Since the new position was established in 2011, it has had trouble gaining traction in Maine’s largest city. Less than five months from Election Day, only two people are running to helm the state’s economic center and its only consistent bastion of local progressive policy.
In the heavily Democratic city, the last five years have been marked by electoral and referendum wars between those closer with the business community and activists who favor sweeping changes. Both camps have had victories, and the lines between them have often been blurred.
All along, the job of Portland mayor has been difficult because of political tensions, the times and a lack of formal authority that makes the job more of a figurehead than an executive despite a full-time title and a salary in the low six figures. There also has been a pendulum swing in personalities in the office.
“The idea of the mayor of Portland, Maine, it sounds nice. It looks good,” said City Councilor Andrew Zarro, one of the candidates running for mayor this year. “It is arguably one of the hardest jobs in the state of Maine.”
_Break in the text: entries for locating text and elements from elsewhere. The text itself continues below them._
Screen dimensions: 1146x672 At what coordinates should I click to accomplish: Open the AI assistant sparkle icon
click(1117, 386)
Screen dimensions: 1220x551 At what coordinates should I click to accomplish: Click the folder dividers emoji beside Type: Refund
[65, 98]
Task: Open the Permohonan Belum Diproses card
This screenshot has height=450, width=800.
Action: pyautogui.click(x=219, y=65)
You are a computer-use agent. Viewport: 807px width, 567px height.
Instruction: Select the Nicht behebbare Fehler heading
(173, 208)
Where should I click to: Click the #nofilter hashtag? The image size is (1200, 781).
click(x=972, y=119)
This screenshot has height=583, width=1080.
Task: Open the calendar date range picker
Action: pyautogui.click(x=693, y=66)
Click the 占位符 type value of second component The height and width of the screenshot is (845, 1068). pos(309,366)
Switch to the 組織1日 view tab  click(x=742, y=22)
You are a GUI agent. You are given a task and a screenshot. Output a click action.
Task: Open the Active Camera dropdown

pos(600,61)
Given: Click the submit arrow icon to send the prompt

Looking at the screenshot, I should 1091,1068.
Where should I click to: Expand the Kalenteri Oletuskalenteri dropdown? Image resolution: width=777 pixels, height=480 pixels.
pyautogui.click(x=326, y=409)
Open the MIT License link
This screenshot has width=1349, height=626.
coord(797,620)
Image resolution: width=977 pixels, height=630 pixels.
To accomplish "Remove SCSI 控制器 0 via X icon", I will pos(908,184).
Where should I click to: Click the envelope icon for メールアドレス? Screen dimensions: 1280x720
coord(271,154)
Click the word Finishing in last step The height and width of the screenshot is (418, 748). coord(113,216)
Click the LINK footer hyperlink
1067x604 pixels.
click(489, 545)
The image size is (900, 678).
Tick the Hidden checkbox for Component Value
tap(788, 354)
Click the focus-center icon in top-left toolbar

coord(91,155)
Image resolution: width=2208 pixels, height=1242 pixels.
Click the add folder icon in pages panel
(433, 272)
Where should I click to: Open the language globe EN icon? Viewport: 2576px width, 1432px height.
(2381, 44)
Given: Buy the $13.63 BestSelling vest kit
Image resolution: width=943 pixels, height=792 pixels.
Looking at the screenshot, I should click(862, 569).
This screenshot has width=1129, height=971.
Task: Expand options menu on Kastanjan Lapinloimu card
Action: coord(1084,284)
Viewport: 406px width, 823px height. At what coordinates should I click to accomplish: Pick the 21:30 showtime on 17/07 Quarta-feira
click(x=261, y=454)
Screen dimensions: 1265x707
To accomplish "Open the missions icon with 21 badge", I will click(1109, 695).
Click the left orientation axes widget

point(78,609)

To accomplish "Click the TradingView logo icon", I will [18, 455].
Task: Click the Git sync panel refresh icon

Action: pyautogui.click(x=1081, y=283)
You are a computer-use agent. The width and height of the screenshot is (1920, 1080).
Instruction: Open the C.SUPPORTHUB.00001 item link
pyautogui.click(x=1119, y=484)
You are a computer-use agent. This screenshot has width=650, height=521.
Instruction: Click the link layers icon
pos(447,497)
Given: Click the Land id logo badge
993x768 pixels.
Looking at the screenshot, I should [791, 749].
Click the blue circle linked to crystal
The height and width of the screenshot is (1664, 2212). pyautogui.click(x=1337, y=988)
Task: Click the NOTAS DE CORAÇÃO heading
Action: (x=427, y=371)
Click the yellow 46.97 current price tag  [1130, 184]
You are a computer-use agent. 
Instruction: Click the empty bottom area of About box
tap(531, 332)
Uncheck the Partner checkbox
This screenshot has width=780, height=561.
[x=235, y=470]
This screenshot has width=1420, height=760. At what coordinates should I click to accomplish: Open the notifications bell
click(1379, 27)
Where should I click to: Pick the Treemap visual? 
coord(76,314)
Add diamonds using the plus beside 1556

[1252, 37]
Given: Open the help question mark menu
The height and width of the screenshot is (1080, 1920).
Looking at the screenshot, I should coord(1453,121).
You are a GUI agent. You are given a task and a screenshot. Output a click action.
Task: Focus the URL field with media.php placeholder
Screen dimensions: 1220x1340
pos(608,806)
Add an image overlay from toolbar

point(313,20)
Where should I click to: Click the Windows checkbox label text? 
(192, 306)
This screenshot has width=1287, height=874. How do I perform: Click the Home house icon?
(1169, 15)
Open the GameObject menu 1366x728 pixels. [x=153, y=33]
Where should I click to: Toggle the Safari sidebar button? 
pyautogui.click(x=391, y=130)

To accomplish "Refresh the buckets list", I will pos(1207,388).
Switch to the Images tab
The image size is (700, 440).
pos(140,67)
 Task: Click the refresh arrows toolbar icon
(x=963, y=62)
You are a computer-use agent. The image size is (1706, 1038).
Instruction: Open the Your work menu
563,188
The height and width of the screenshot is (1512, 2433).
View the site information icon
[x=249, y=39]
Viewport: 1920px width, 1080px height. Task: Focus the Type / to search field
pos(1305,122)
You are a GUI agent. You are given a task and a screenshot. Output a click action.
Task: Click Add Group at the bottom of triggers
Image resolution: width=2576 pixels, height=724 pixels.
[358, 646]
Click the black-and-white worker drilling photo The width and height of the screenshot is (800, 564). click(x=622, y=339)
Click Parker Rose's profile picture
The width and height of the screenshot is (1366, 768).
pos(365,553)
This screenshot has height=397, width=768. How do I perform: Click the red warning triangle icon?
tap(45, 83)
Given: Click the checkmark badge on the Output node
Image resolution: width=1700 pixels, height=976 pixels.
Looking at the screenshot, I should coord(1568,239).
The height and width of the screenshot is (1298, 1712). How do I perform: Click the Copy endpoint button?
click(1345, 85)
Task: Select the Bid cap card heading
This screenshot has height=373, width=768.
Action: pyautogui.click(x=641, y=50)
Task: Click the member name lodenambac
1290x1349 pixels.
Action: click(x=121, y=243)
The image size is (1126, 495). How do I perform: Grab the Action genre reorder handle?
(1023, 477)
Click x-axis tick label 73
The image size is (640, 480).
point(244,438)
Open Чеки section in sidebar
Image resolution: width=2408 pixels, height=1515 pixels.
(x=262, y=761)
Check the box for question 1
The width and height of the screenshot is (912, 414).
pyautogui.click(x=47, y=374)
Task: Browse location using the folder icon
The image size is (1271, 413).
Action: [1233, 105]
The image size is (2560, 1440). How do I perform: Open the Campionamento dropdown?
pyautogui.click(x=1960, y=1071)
The mayor’s main job under the city charter is to articulate the city’s goals. They are a member of the City Council, run meetings and can veto budgets. But the council-appointed city manager selects department heads, proposes the budget and runs day-to-day operations.
The scope of the job was the main subject of one of Portland’s recent political battles. Progressives swept a low-turnout 2021 election to select most of the members of a commission to revamp the city charter. Those in that camp also took over the City Council later that year, something that was seen as a positive sign for efforts to strengthen the office of the mayor.
It did not go that way. Among the biggest recommendations from the charter commission was a strong mayor who would nominate the city manager and department heads and could also veto ordinances. The council would have expanded from nine to 12 members. Nearly two-thirds of city voters rejected it in 2022, locking in the current power structure.
That was after business interests led a campaign under the banner “Enough Is Enough” that raised more than $1 million and urged voters to vote no down the ballot, including on key charter recommendations and another list of questions from the Democratic Socialists of America’s Maine chapter, including one that would have sharply raised the minimum wage.
Nearly every living former Portland mayor, spanning eras in which the position was council-appointed and elected, opposed the change. It did not land well with councilors, with four of the five who indicated positions to the Portland Press Herald opposing it.
The idea came from a history of struggles in the position. The first Portland mayor, Michael Brennan, was ousted in 2015 in large part because of a bad relationship with the council. Eleven councilors and school board members plus the local chamber of commerce endorsed his successor, Ethan Strimling, who promised to be the city’s “listener-in-chief.”
He quickly morphed into a progressive movement builder. He warred with then-City Manager Jon Jennings on issues ranging from key policies to access to city staff, losing those old alliances. Snyder, the current mayor and a former school board chair, stayed away from combat with Strimling but proved to be his direct opposite in the race. She promised to be a facilitator and eschewed a specific policy agenda, winning a rout with 61 percent of votes.
She has avoided political problems of the past by mostly winning over the council. But her era has been marked by the frequent referendums and the difficulty of managing the COVID-19 pandemic, the response to racial-justice protests of 2020 and the homelessness crisis driven in part by a wave of asylum seekers coming to the city this year.
Snyder announced last year that she would not seek reelection, saying then that she wanted to make sure voters knew that before she weighed in against the changes to her position. She said in an interview that she’s not running again because she will “be out of steam” this year.
Snyder believes the role of Portland mayor has “a functional job description,” but she urged those looking to succeed her to make sure they understand it and realize that while they are a public face and many will look to them for solutions, the mayor is one of nine councilors.
“All I can say is, it is what it is,” she said. “It has its limits. It has its opportunities.”
The activist crowd in the city increasingly sees the government structure as inert by design in a way that favors established interests. Wes Pelletier, who chaired the Maine DSA’s referendum campaign, sees Snyder as someone with “a vested interest in not doing anything,” councilors as lacking their own agendas and the city staff as inherently conservative.
“There’s a rising contingent that the DSA is very much riding of people that are like, ‘Why the f— isn’t our government doing anything?’” he said.
Even some who generally favor the current structure think the Portland mayor should have more authority. Brennan, now a state representative, said the mayor should be able to present the initial city budget. It would make the mayor more accountable for key policies without severing them from the council, he said.
Only Zarro and political newcomer Dylan Pugh, a web developer, are running for the position now. The next Portland mayor could learn from the last three by blending Brennan’s skill at advocating for the city in Augusta with Strimling’s populism and Snyder’s facilitating ability, said Marpheen Chann, a charter commission member who opposed the governance changes.
He recounted talking with a member of the 2010 charter commission that established the position of mayor as it is, saying the job works but needs “a George Washington” to cement it.
“Tall order, right?” Chann said with a laugh.